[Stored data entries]

****

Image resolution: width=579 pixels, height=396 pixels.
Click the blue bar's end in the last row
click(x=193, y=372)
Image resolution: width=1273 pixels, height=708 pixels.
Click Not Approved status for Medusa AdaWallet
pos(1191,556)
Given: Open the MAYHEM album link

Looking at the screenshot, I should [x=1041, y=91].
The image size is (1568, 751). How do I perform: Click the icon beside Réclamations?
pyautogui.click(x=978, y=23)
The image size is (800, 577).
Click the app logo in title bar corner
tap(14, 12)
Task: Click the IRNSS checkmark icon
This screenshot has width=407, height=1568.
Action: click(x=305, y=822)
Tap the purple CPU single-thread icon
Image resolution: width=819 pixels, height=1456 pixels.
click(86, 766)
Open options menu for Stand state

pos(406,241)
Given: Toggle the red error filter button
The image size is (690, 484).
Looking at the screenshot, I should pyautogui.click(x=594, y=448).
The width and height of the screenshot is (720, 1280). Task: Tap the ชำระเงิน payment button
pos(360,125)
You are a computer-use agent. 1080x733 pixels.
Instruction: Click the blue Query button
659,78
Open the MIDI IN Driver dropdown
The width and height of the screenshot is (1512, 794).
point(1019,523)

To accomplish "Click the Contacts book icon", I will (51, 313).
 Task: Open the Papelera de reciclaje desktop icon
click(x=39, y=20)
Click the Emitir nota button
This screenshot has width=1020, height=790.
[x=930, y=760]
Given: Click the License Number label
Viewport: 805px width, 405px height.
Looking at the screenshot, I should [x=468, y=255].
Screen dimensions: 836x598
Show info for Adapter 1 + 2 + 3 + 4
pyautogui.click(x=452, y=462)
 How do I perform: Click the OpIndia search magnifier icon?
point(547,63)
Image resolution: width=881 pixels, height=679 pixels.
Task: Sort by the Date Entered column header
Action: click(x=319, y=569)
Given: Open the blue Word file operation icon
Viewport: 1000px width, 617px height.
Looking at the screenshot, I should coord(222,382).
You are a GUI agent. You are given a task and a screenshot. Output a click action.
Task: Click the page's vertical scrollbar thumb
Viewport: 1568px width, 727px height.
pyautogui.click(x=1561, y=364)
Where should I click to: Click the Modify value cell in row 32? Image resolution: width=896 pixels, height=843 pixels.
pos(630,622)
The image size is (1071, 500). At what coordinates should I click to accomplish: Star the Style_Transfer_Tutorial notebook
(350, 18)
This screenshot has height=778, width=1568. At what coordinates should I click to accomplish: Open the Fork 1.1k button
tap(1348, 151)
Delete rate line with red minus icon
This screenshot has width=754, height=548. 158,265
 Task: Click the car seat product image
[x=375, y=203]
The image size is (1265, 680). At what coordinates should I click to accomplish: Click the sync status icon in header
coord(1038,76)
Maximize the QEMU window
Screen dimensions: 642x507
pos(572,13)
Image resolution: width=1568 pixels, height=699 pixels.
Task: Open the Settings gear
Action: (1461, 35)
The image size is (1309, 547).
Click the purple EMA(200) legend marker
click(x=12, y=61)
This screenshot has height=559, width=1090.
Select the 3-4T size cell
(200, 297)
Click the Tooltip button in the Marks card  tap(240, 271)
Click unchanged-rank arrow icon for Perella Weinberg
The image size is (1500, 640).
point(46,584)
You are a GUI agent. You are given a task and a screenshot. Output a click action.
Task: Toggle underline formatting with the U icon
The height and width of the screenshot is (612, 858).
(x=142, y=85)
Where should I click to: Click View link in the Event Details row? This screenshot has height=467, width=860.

****

### [Work task]
Once the line with "Click the purple EMA(200) legend marker" is found, write out that line and every one after it through the last line of the records, exactly and with nothing else.

### [Result for this task]
Click the purple EMA(200) legend marker
click(x=12, y=61)
This screenshot has height=559, width=1090.
Select the 3-4T size cell
(200, 297)
Click the Tooltip button in the Marks card  tap(240, 271)
Click unchanged-rank arrow icon for Perella Weinberg
The image size is (1500, 640).
point(46,584)
You are a GUI agent. You are given a task and a screenshot. Output a click action.
Task: Toggle underline formatting with the U icon
The height and width of the screenshot is (612, 858).
(x=142, y=85)
Where should I click to: Click View link in the Event Details row? This screenshot has height=467, width=860.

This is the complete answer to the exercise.